For each event i, we planned an optimal one-night observing schedule by casting it as a canonical problem in graph theory: finding the maximum matching of an edge-weighted bipartite graph. The left nodes of the graph were the N_j time blocks, and the right nodes were the N_k pixels. The edge jk was present if pixel k was observable at time j. The weight of edge jk was the probability from the sky map that the GW source is contained in pixel k, _Pi(k). We found the global optimum observing plan using the LEMON library²⁴ . We ranked the resulting schedules from most to least probable, yielding the sequence $\{{P}_{i}^{\prime }(k)\}{}_{k}$.

In Figure 5, we plot the expected number of GW sources that would be successfully imaged as a function of the number of iPTF fields, if we followed up N = 1, 2, 3, or 4 GW candidates selected randomly out of the Singer et al. (2014) sample. (The number of fields plotted on the horizontal axis is actually half of the number of scheduled tiles in order to correct for the fact that the HEALPix tiles are half of the size of the iPTF FOV.)

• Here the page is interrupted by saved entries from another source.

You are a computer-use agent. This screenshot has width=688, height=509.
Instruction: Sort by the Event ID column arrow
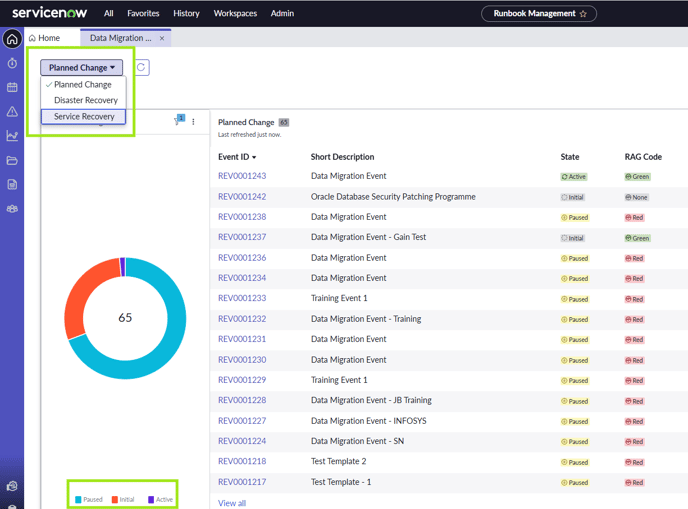[x=254, y=157]
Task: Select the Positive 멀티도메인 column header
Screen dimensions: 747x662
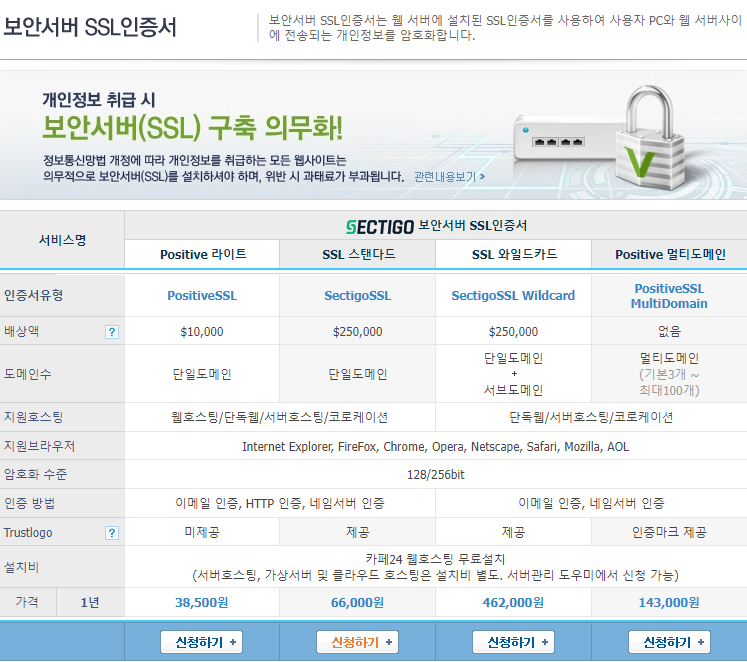Action: click(x=669, y=255)
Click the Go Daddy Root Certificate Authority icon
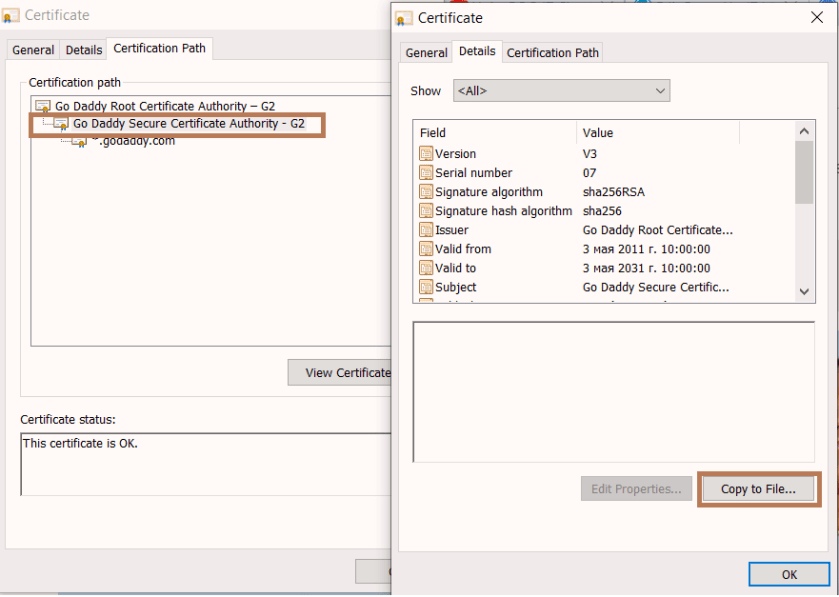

Unsurprisingly, we find that we need to follow up at least two events to have a good chance of containing the position of one source: the bimodality of two-detector O1 sky maps means that only half of the GW localization region is observable for any one event. The improvement in contained probability reaches a point of diminishing returns at 100–150 iPTF fields per GW event. The growth of the containment probability with each added field generally flattens out by 150 fields. Assuming two 100 s exposures per field, this implies a maximum of 5.5–8.3 hr, or an entire night of iPTF P48 observations, per GW event.

In the specific case of GW150914, the Sun-angle and declination constraints severely constrained the visibility window. Our detailed observing log is presented in Table 3.